• _Task instructions_:
Your reply should consist of one number: how many lines below contain "computer".

• _Data excerpts_:
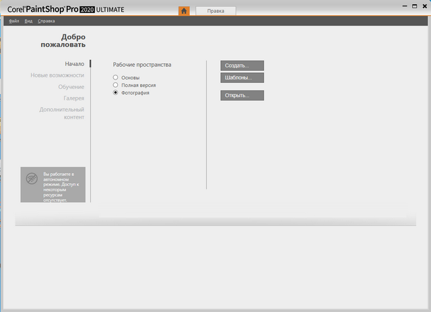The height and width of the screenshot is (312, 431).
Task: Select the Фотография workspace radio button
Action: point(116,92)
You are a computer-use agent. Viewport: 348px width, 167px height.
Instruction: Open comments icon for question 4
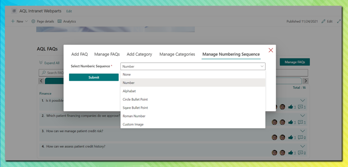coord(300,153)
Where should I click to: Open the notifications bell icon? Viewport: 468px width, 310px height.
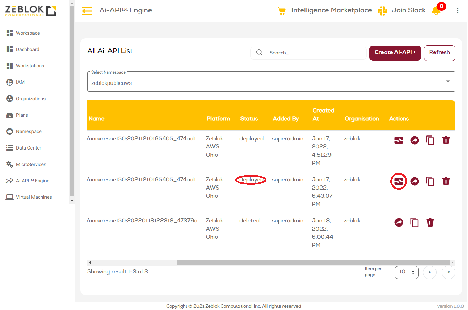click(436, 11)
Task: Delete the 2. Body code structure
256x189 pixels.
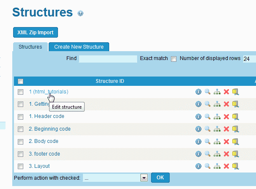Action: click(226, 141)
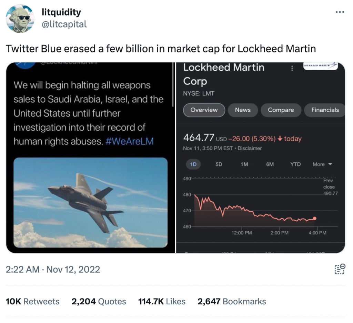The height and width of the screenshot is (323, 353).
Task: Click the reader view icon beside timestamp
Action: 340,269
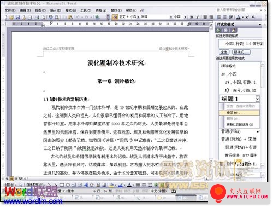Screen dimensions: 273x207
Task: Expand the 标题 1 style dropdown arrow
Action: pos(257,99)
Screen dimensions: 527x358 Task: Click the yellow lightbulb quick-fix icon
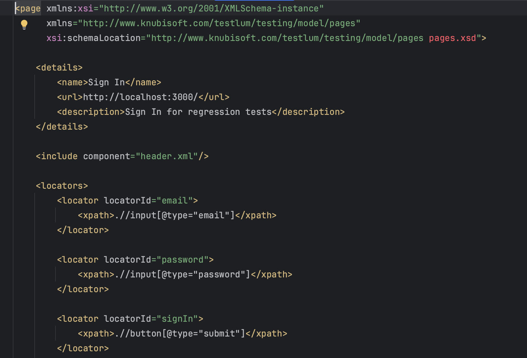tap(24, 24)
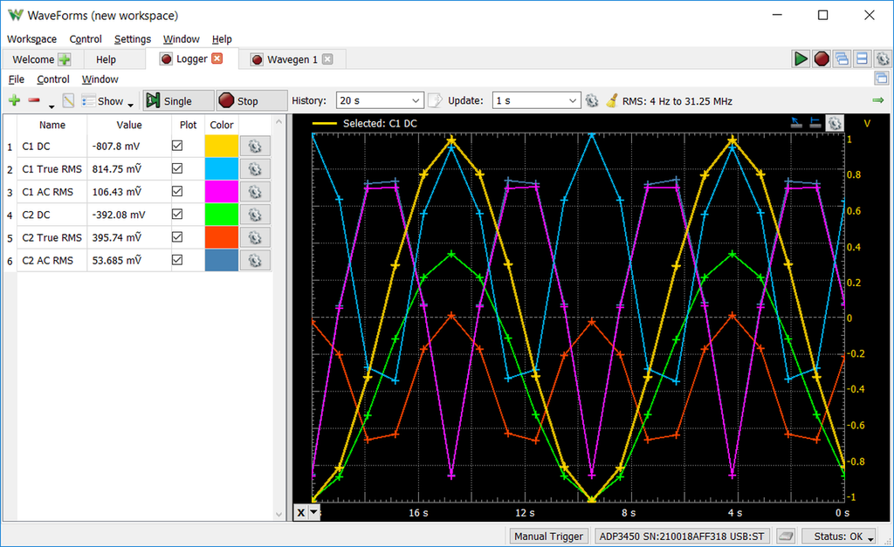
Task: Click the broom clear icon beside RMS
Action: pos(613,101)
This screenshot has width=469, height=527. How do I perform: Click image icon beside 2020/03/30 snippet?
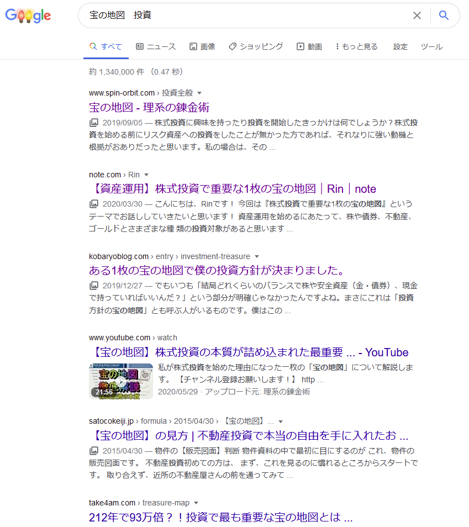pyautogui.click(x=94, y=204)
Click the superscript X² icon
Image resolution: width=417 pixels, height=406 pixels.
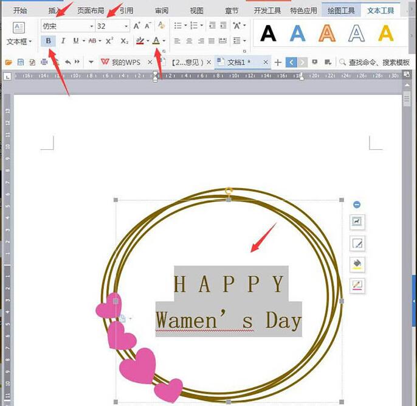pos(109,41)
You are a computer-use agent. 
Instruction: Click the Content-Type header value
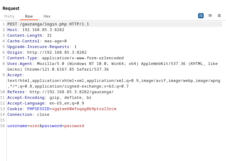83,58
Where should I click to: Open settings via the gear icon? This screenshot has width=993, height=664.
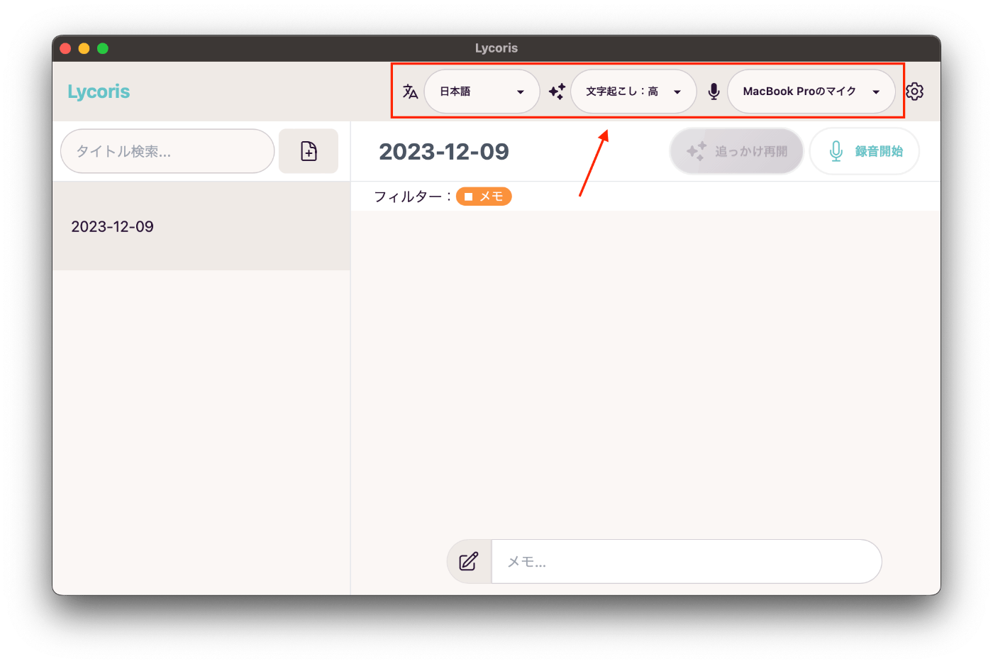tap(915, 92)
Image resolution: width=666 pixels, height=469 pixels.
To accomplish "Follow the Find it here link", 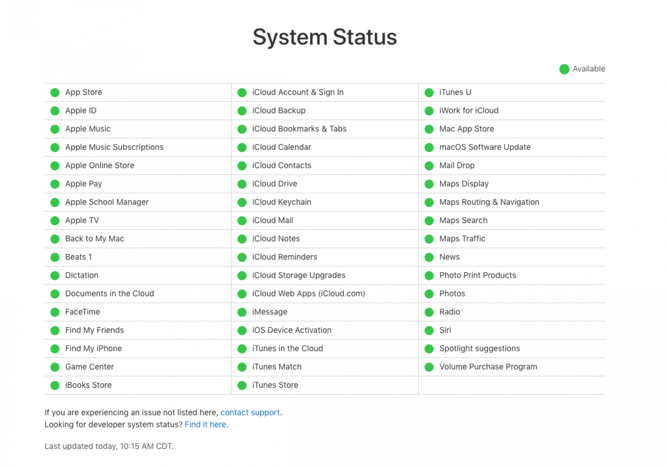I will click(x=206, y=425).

* * *

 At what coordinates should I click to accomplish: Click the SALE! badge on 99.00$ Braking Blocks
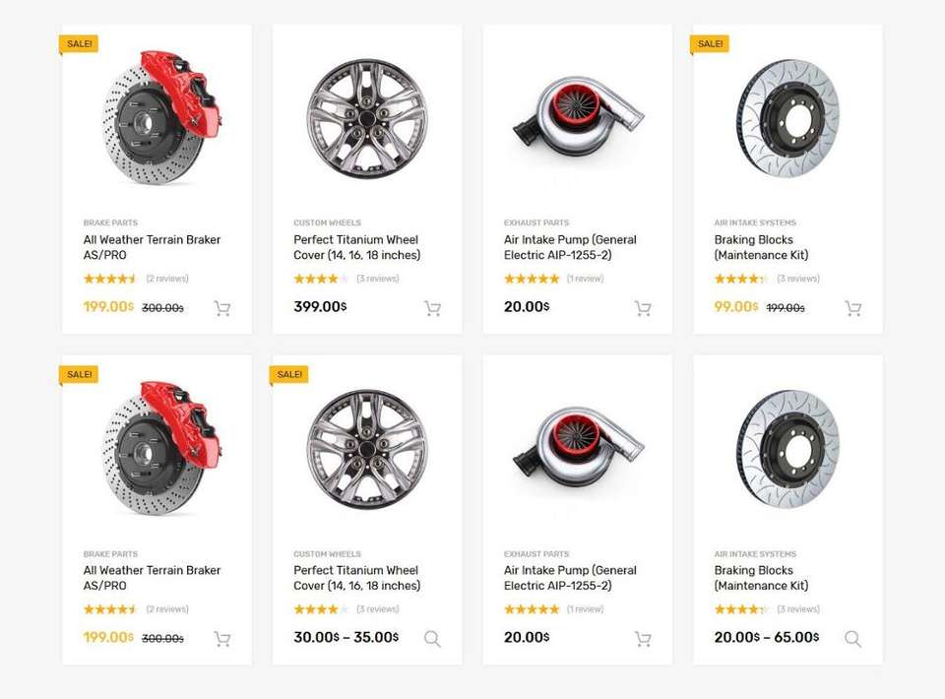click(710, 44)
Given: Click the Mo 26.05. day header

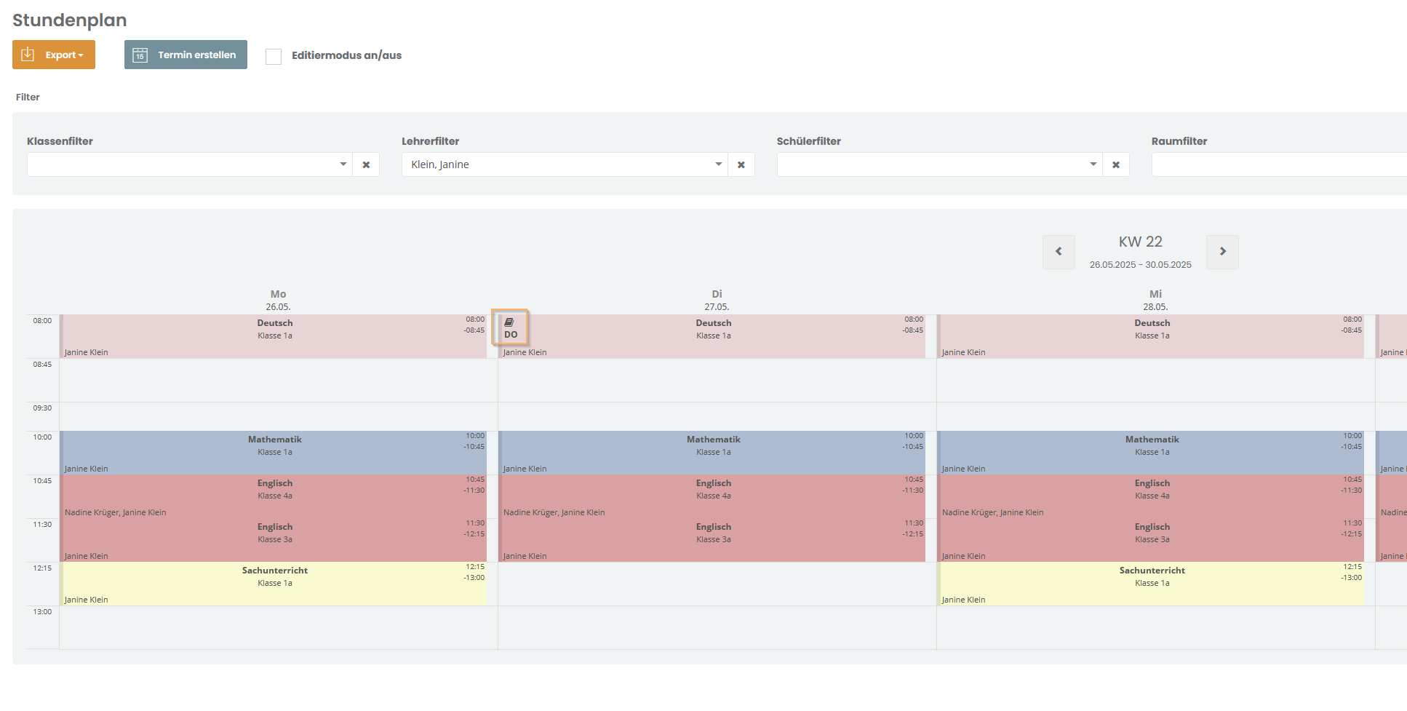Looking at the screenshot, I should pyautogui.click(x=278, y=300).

--

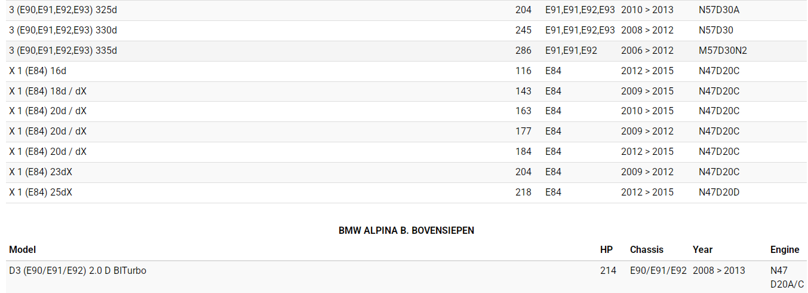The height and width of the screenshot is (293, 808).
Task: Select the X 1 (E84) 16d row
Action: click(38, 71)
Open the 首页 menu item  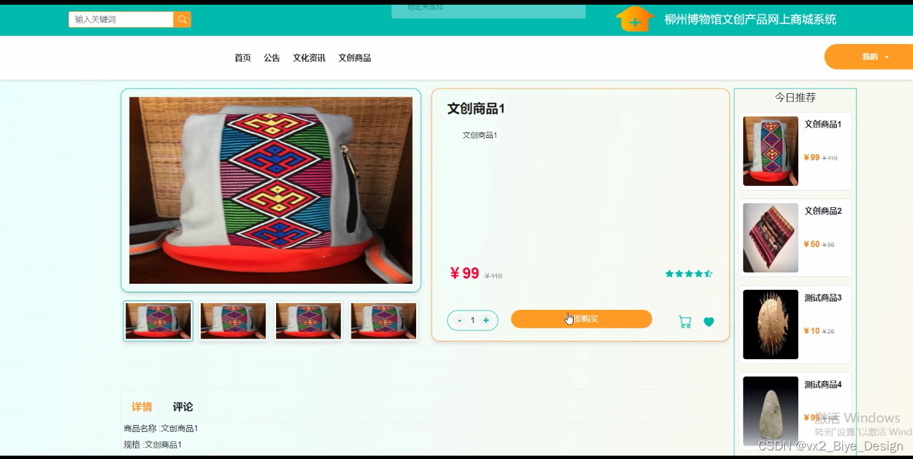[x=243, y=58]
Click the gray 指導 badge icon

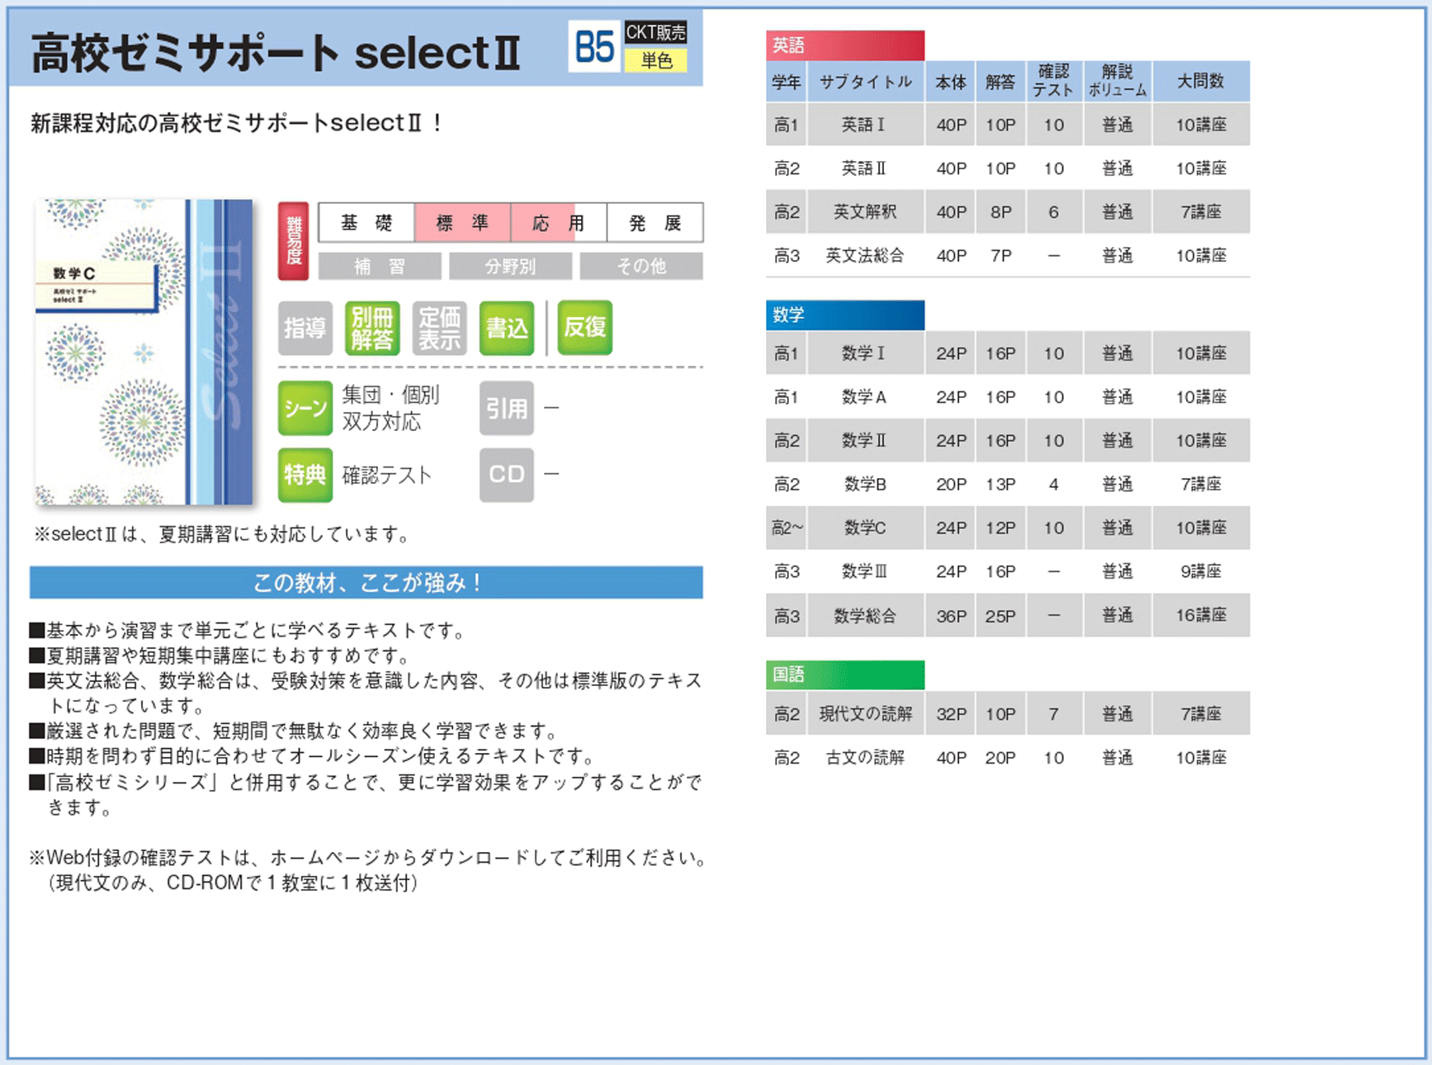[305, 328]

• _Answer box_:
2